Monday, March 4, 2024

Recalling Mama



Recalling Mama

Last weekend Will and I trekked out to State College PA, where we spent summers in football camp as kids, to visit our favorite aunt and uncle, Bruce and Susan.  Susan is my Dad’s cousin, the daughter Louis, the child of Ora Hewitt and Kirk Shepard parents of Kirk, Carl, Louis, and Winston. When we arrived, Susan was busy organizing material from her sister Trish’s collection. Dad loved Trish, presiding over her marriage to her girlfriend. All weekend, we told family stories of a sculley maid and a deserter from Hesse, who formed the family  a long time ago, looking a pictures of the Shepard Fertilizer company in South Georgia, near Thomasville, a long lost picture of Mama Hewitt in college in Bastrop, Tx, and her husband Kirk and her brothers. We tried to recall their tours abroad during WWII, Bruce sharing stories of his tour in Vietnan, tips on surviving a bar fight, lots and lots of stories of football, and grit, and debates about income inequality, and approaches to education for the people and a great dinner at Gigi's, some gumbo and grits, a morning cold bath and sauna and chill out in a hyperbaric chamber.  There are always stories to recall and make sense of, between Ora’s four sons, a fifth who died as a small baby, who she grieved her entire.  Three of her son’s ended up at Harvard, the forth, Louis West Point, like Bruce. And Louis outlived all of them. Kirk, Louis and Carl served during WWII.  Winston stayed home on the farm, one man home, during those years. Dad adored Winston. My brother named him son after him. Kirl came home from the war nuts, ready to terrorize his kids, and Bruce when he came to visit the old house in Thomasville. Carl is the biggest mystery of the crew.  Before I was born, he fell (or was pushed) down the stairs by another man, presumably his partner. Dad always chuckled it was an  S and M accident gone wrong. But no onr really knows.

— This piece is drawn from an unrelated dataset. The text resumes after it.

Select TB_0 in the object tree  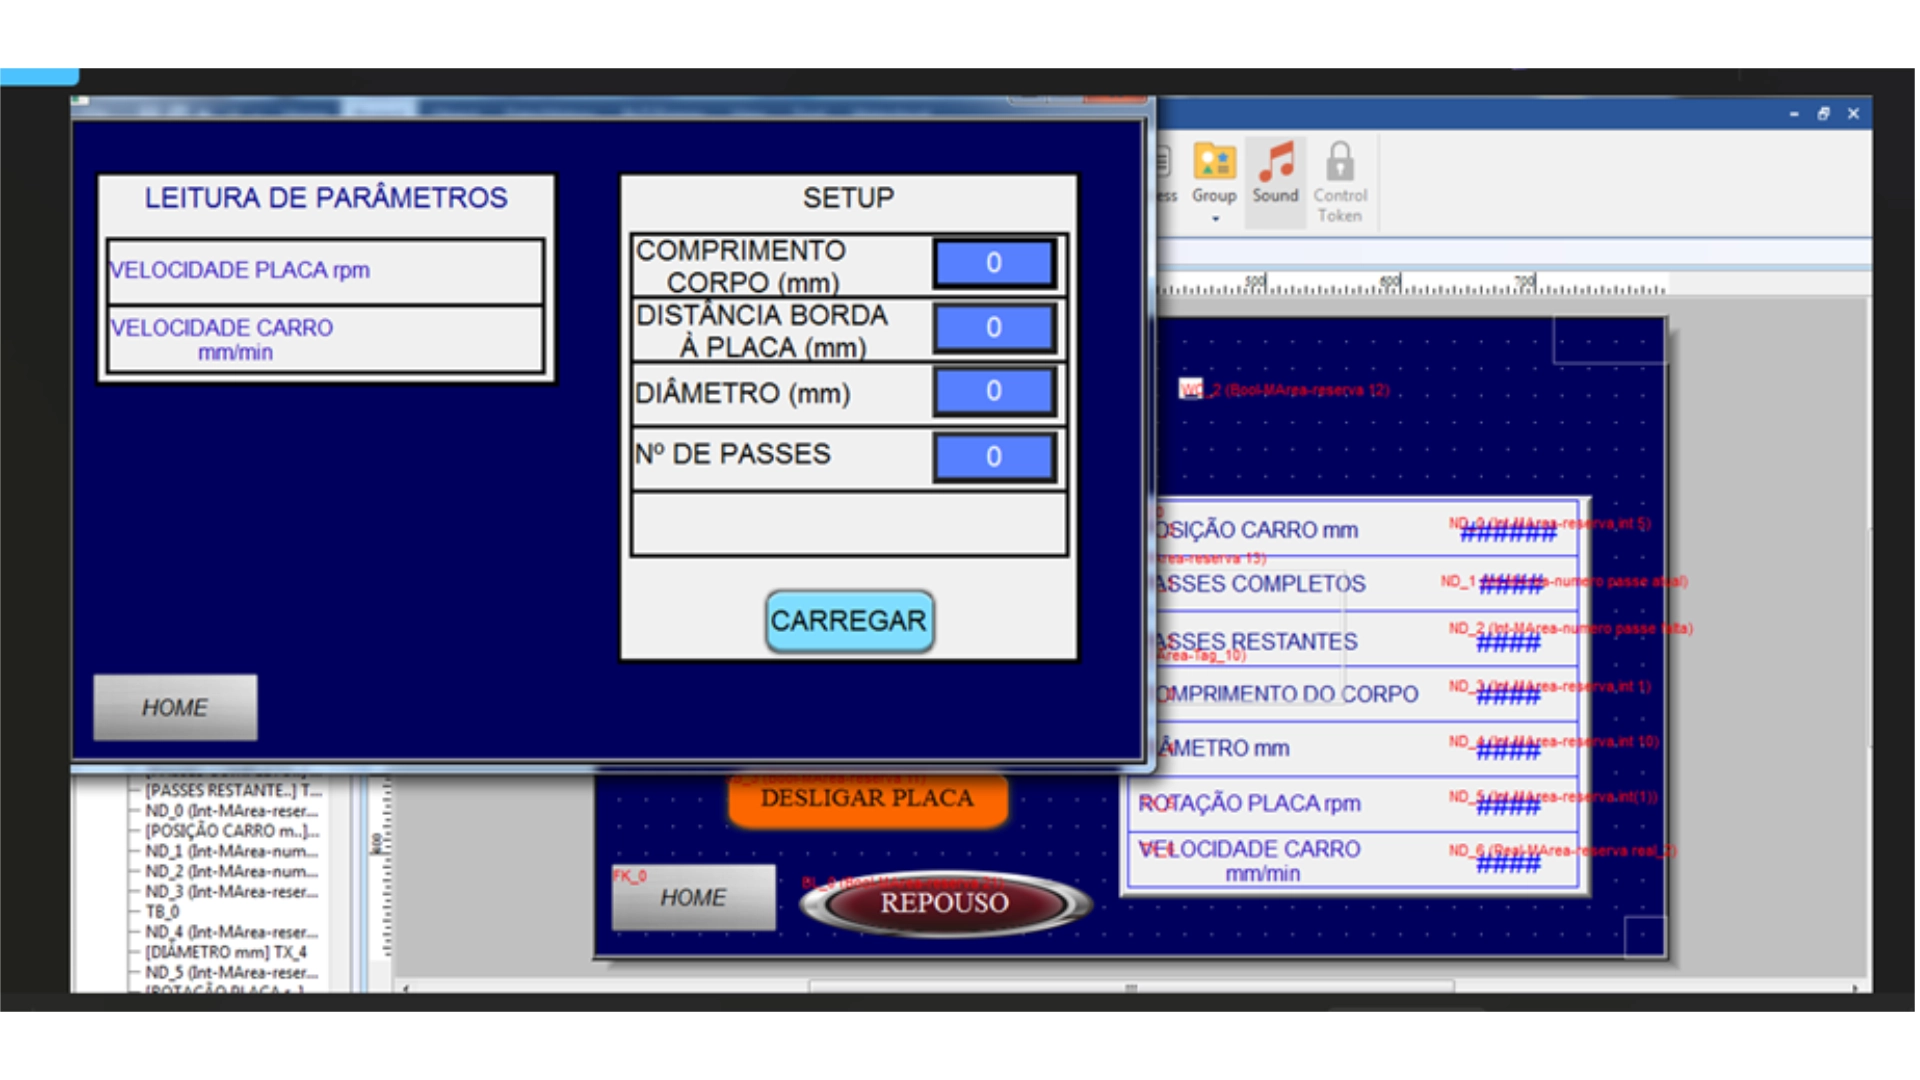(x=162, y=912)
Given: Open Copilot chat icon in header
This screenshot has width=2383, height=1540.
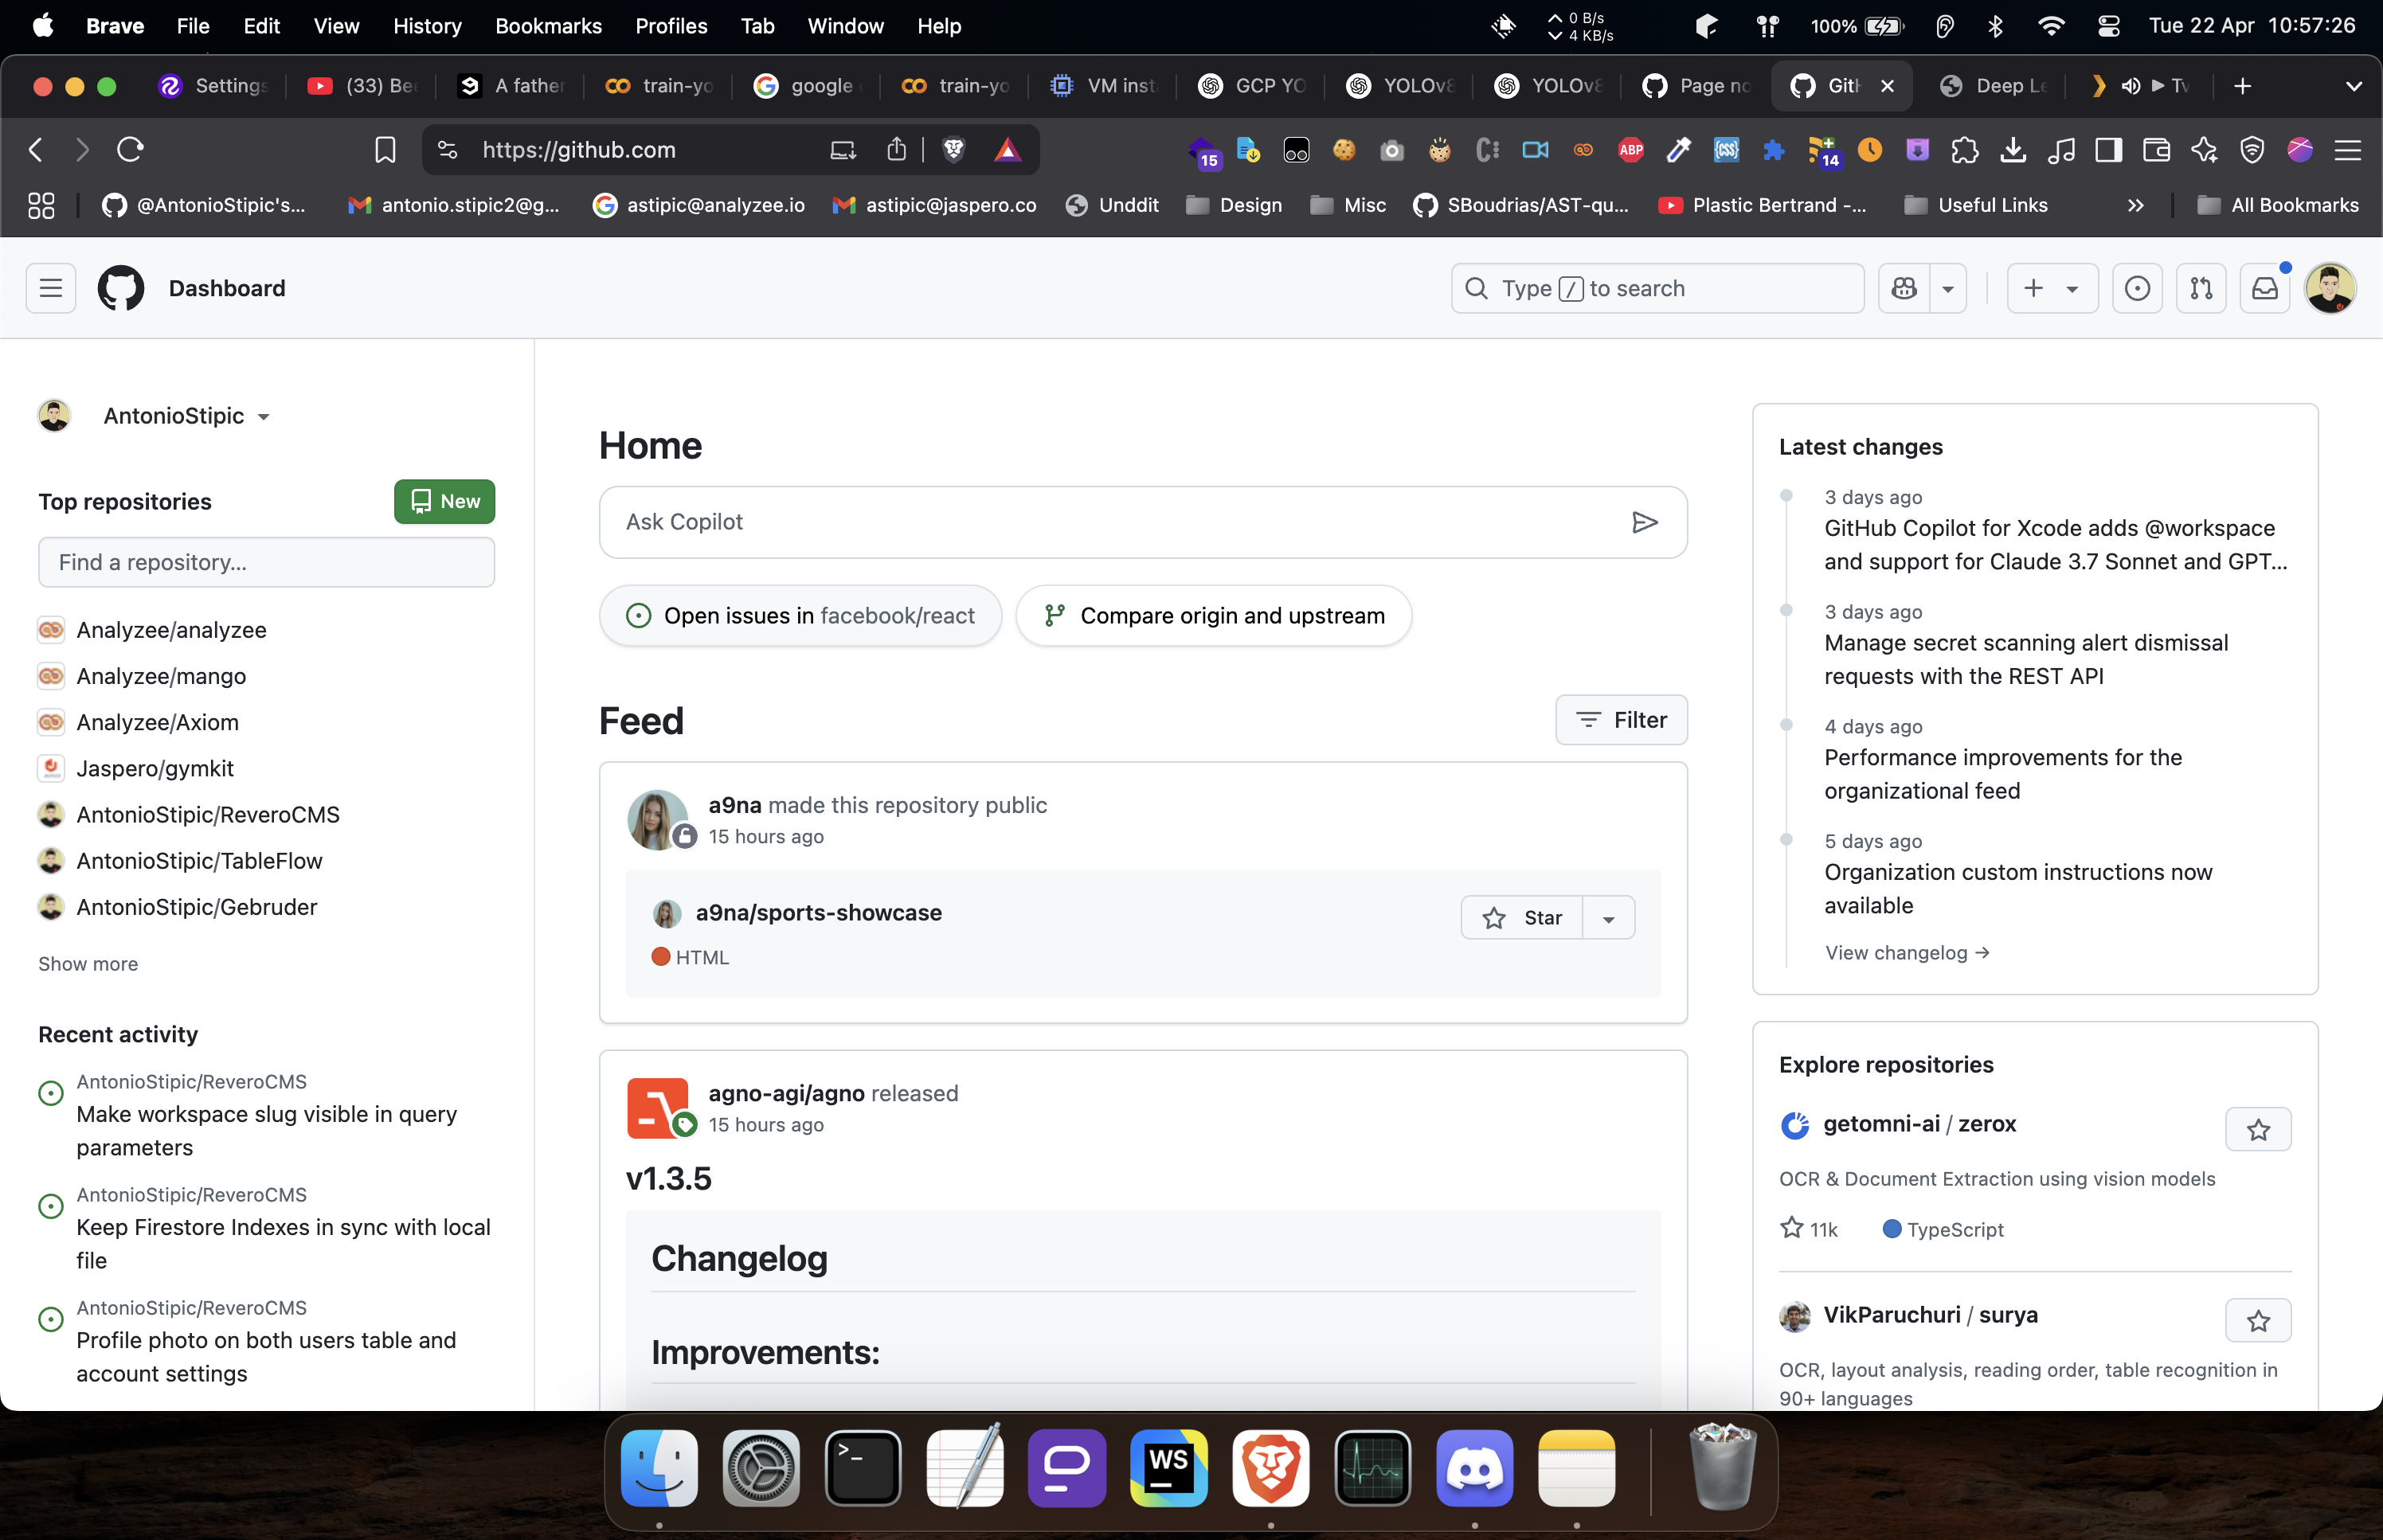Looking at the screenshot, I should pyautogui.click(x=1904, y=289).
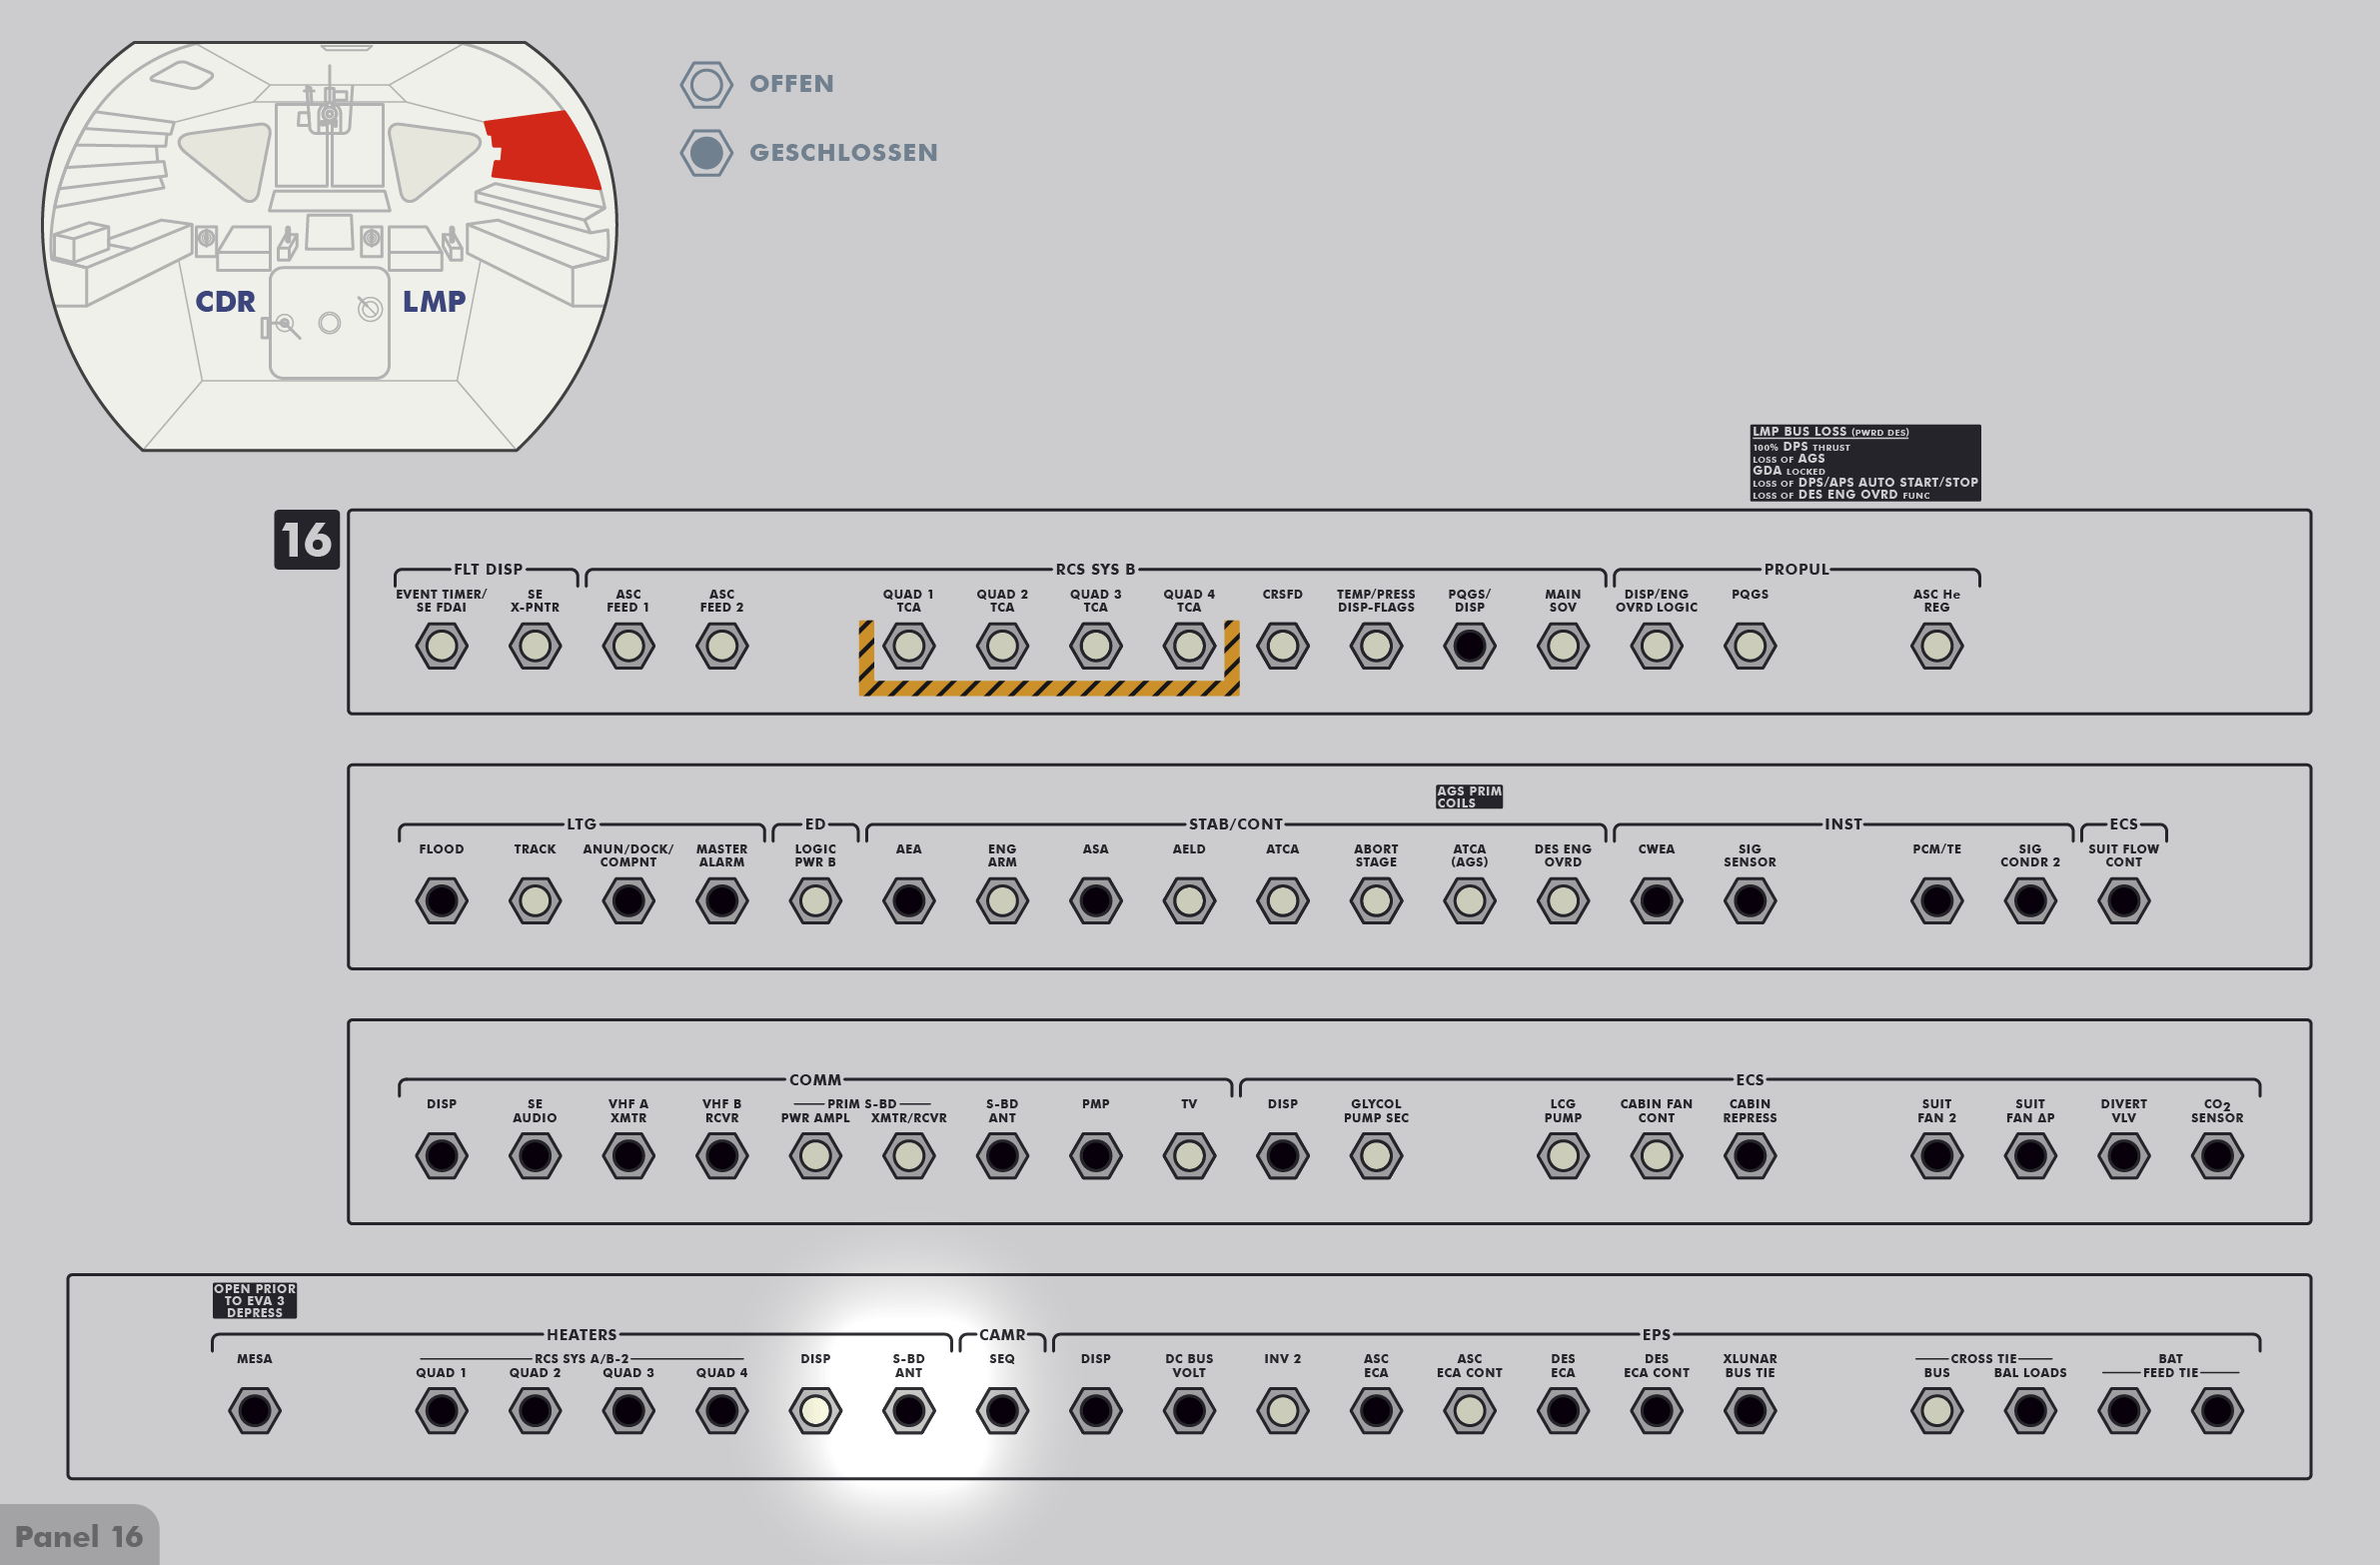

The mysteries of these guys were many. That didn’t stop with Carl. Will and I played football with Coach Sandusky, the infamous coach at Penn State, who was later convicted of sexual abusew of his players. He was also an associate of Coach, Foglietta, the Poly Prep football coach who followed a similar path of Sandusky. “Poly Prep's treatment of Foglietta and his victims suggests an agonizing template for how abuse can proliferate unchecked over a long period of time.”.The toxic masculinities and injuries are many. But we’re getting away from the story. 

I met Mama only a few times in the late 1970’s, when she was in her late 90’s. But I didn’t get to talk with her much, just seeing how kind she was to us, giving grandad cash to take us to the store to buy ourselves something. I know she went to school in Bastrop Texas, just Southeaast  of Austin.  And taught my Dad to read, cajoling him with a love of Greek mythology, she would read to him, helping him to learn a bit of what was being said, enough to elicit curiosity for Dad to want to read it himself. Soon enough she was editing Dad’s essays about the myths, he was reading himself, beginning a lifetime love of reading Dad would carry until his last days.  He always smiled when he told me stories about her. If there is any one person who made us who we were are, it was her, the young woman who found her way into college in Bastrop Texas, before settling into a life in Thomasville Ga, a town with red dirt roads, where he she would make a life with my great grandfather Kirk. 

She left the her grandkids a mimeograph of her recollections of growing up in reconstruction south, the poverty that was everywhere, the soldiers who came home from the war, the freed slaves, everyone desperate for food, the omnipresent hunger, her desire for education, finding it where she could get it, inspiring it in those around her.

A copy of Joan Didion’s Where I Was From arrived in the mail, a gift from Rob. “The past could be jettisoned . . . but seeds got carried,” writes Didion.  I can’t stop thinking of Mama reading Didion, who wrote about growing up in the West. Mama wrote about the South, trying to find meaning in a family and a yearning for books, coping with civil wars, world wars, cold wars, and a family trying to do its best, coping with their wounds as best as they could, while passing both an ambition and injuries down generation after generation. 

Will and I stood for a photo with Great Grandfather Kirk, the father of the grandfather we knew in Thomasville, on our way out of town. Susan gave us a copy of his son’s wife, Harriet Heim's old bible, before we made out way back to New York.